Lines of data
>> Begin
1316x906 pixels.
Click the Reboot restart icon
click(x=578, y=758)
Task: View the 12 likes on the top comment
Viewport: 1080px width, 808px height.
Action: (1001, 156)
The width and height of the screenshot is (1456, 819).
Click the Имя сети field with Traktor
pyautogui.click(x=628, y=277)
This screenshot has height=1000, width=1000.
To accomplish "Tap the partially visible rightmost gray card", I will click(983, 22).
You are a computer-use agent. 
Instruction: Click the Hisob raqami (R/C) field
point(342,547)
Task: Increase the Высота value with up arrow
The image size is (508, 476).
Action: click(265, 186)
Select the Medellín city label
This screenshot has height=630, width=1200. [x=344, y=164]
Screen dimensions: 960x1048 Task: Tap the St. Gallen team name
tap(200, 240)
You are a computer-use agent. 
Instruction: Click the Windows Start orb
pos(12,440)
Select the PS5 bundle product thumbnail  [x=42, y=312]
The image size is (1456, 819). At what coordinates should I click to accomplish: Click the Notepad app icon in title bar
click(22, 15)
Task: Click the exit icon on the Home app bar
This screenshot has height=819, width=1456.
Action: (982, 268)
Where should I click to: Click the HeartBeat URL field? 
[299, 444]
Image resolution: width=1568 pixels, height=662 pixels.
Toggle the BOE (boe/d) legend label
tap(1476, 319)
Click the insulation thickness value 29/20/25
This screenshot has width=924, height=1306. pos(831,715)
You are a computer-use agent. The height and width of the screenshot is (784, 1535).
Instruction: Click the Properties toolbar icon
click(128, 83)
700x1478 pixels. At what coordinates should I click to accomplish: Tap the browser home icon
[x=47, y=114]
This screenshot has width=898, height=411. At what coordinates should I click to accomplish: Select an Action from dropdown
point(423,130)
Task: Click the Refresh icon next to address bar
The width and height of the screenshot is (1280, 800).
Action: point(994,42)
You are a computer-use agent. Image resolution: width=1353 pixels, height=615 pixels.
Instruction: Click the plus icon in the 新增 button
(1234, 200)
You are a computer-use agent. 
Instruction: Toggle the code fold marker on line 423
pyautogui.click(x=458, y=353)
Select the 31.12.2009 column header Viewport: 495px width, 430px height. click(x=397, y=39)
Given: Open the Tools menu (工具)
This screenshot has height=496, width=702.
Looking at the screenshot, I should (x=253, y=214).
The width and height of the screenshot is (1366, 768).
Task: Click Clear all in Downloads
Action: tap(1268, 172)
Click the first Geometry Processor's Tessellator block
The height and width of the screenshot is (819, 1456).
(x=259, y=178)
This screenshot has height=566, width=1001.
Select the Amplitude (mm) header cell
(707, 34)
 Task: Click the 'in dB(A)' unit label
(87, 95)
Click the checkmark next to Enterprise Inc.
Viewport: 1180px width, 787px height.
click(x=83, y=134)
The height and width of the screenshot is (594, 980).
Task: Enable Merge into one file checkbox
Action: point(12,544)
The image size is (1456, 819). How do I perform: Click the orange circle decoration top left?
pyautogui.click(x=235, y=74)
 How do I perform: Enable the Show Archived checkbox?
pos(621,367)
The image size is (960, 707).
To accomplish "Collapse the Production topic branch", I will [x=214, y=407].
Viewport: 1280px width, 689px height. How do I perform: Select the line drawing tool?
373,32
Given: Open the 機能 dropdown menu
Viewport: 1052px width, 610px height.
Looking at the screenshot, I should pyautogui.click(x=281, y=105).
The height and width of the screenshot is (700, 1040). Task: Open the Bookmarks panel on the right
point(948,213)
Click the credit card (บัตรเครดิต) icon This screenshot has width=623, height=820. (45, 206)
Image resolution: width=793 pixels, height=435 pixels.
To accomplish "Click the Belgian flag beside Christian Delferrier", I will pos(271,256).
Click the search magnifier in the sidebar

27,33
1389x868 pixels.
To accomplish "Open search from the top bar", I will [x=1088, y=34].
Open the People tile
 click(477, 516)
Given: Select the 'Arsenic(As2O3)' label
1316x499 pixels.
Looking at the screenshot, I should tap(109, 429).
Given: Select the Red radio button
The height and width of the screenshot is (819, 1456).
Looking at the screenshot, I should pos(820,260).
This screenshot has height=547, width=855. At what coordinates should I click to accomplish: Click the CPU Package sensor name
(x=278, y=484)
>> End
■ What you have to do
Render every line of the listing above as a numbered list, omitting any blank lines.

■ Solved problem
1. 1316x906 pixels.
2. Click the Reboot restart icon
3. click(x=578, y=758)
4. Task: View the 12 likes on the top comment
5. Viewport: 1080px width, 808px height.
6. Action: (1001, 156)
7. The width and height of the screenshot is (1456, 819).
8. Click the Имя сети field with Traktor
9. pyautogui.click(x=628, y=277)
10. This screenshot has height=1000, width=1000.
11. To accomplish "Tap the partially visible rightmost gray card", I will click(983, 22).
12. You are a computer-use agent. 
13. Instruction: Click the Hisob raqami (R/C) field
14. point(342,547)
15. Task: Increase the Высота value with up arrow
16. The image size is (508, 476).
17. Action: click(265, 186)
18. Select the Medellín city label
19. This screenshot has height=630, width=1200. [x=344, y=164]
20. Screen dimensions: 960x1048 Task: Tap the St. Gallen team name
21. tap(200, 240)
22. You are a computer-use agent. 
23. Instruction: Click the Windows Start orb
24. pos(12,440)
25. Select the PS5 bundle product thumbnail  [x=42, y=312]
26. The image size is (1456, 819). At what coordinates should I click to accomplish: Click the Notepad app icon in title bar
27. click(22, 15)
28. Task: Click the exit icon on the Home app bar
29. This screenshot has height=819, width=1456.
30. Action: (982, 268)
31. Where should I click to: Click the HeartBeat URL field? 
32. [299, 444]
33. Image resolution: width=1568 pixels, height=662 pixels.
34. Toggle the BOE (boe/d) legend label
35. tap(1476, 319)
36. Click the insulation thickness value 29/20/25
37. This screenshot has width=924, height=1306. pos(831,715)
38. You are a computer-use agent. The height and width of the screenshot is (784, 1535).
39. Instruction: Click the Properties toolbar icon
40. click(128, 83)
41. 700x1478 pixels. At what coordinates should I click to accomplish: Tap the browser home icon
42. [x=47, y=114]
43. This screenshot has width=898, height=411. At what coordinates should I click to accomplish: Select an Action from dropdown
44. point(423,130)
45. Task: Click the Refresh icon next to address bar
46. The width and height of the screenshot is (1280, 800).
47. Action: point(994,42)
48. You are a computer-use agent. Image resolution: width=1353 pixels, height=615 pixels.
49. Instruction: Click the plus icon in the 新增 button
50. (1234, 200)
51. You are a computer-use agent. 
52. Instruction: Toggle the code fold marker on line 423
53. pyautogui.click(x=458, y=353)
54. Select the 31.12.2009 column header Viewport: 495px width, 430px height. click(x=397, y=39)
55. Given: Open the Tools menu (工具)
56. This screenshot has height=496, width=702.
57. Looking at the screenshot, I should (x=253, y=214).
58. The width and height of the screenshot is (1366, 768).
59. Task: Click Clear all in Downloads
60. Action: tap(1268, 172)
61. Click the first Geometry Processor's Tessellator block
62. The height and width of the screenshot is (819, 1456).
63. (x=259, y=178)
64. This screenshot has height=566, width=1001.
65. Select the Amplitude (mm) header cell
66. (707, 34)
67.  Task: Click the 'in dB(A)' unit label
68. (87, 95)
69. Click the checkmark next to Enterprise Inc.
70. Viewport: 1180px width, 787px height.
71. click(x=83, y=134)
72. The height and width of the screenshot is (594, 980).
73. Task: Enable Merge into one file checkbox
74. Action: point(12,544)
75. The image size is (1456, 819). How do I perform: Click the orange circle decoration top left?
76. pyautogui.click(x=235, y=74)
77.  How do I perform: Enable the Show Archived checkbox?
78. pos(621,367)
79. The image size is (960, 707).
80. To accomplish "Collapse the Production topic branch", I will [x=214, y=407].
81. Viewport: 1280px width, 689px height. How do I perform: Select the line drawing tool?
82. 373,32
83. Given: Open the 機能 dropdown menu
84. Viewport: 1052px width, 610px height.
85. Looking at the screenshot, I should pyautogui.click(x=281, y=105).
86. The height and width of the screenshot is (700, 1040). Task: Open the Bookmarks panel on the right
87. point(948,213)
88. Click the credit card (บัตรเครดิต) icon This screenshot has width=623, height=820. (45, 206)
89. Image resolution: width=793 pixels, height=435 pixels.
90. To accomplish "Click the Belgian flag beside Christian Delferrier", I will pos(271,256).
91. Click the search magnifier in the sidebar
92. 27,33
93. 1389x868 pixels.
94. To accomplish "Open search from the top bar", I will [x=1088, y=34].
95. Open the People tile
96.  click(477, 516)
97. Given: Select the 'Arsenic(As2O3)' label
98. 1316x499 pixels.
99. Looking at the screenshot, I should tap(109, 429).
100. Given: Select the Red radio button
101. The height and width of the screenshot is (819, 1456).
102. Looking at the screenshot, I should pos(820,260).
103. This screenshot has height=547, width=855. At what coordinates should I click to accomplish: Click the CPU Package sensor name
104. (x=278, y=484)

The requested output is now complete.